> **INSTRUCTIONS FOR THE TASK**: Below, find the line containing "Given: Switch site"; from there to the final line, print every line exactly and skip the pictures.

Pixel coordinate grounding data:
__________
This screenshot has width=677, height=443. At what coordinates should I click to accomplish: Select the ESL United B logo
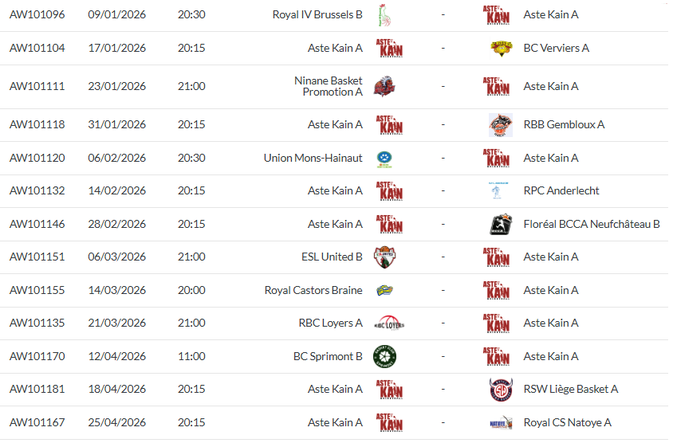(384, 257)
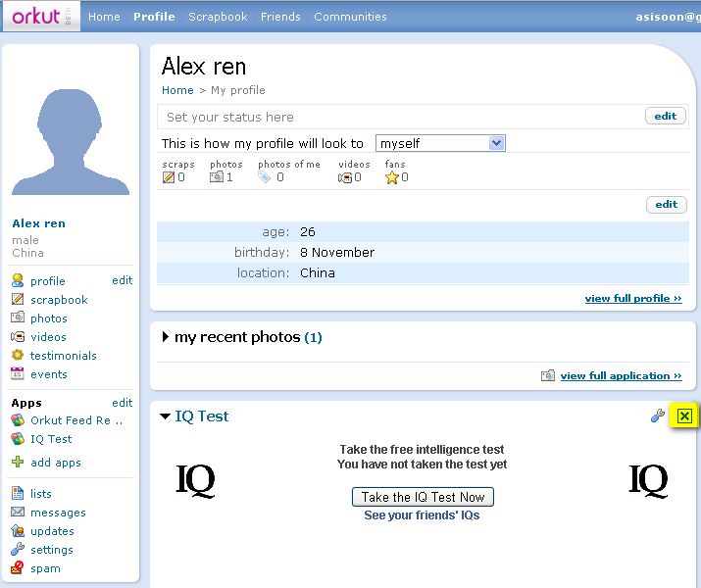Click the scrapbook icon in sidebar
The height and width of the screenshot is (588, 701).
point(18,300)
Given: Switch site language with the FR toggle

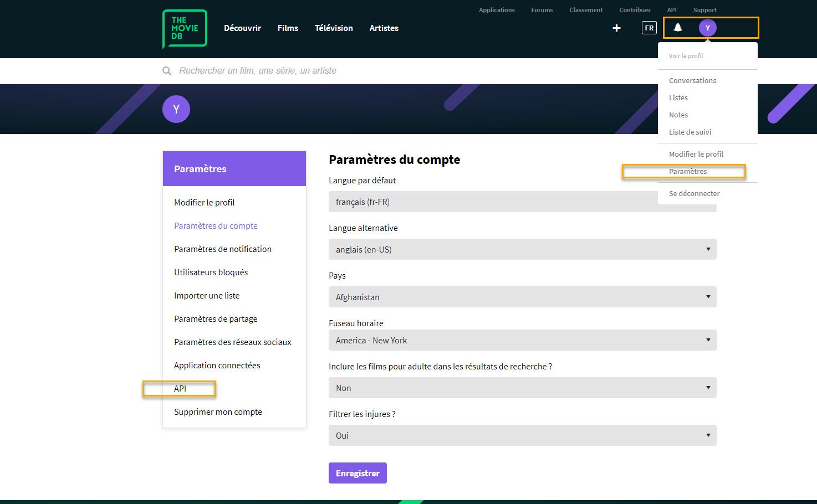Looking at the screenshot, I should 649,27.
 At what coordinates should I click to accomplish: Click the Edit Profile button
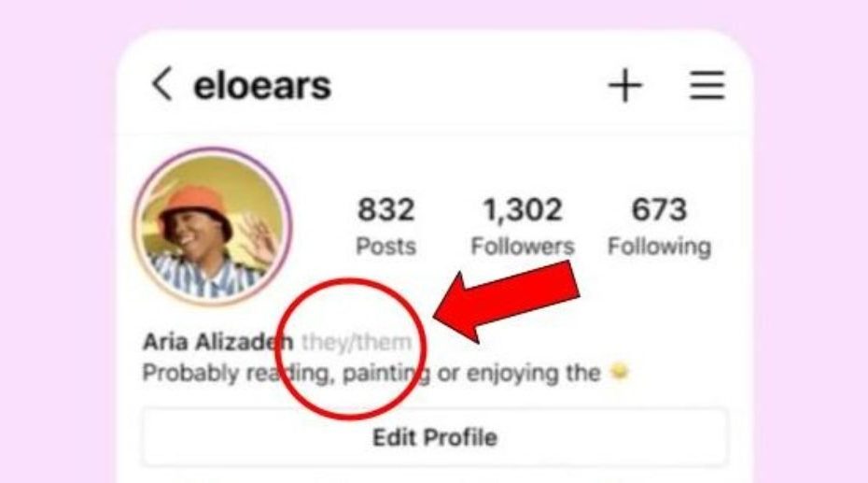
__________
> **ANSWER FOR THIS EXERCISE**:
Given: Switch site language with the FR toggle

Looking at the screenshot, I should 649,27.
 At what coordinates should I click to accomplish: Click the Edit Profile button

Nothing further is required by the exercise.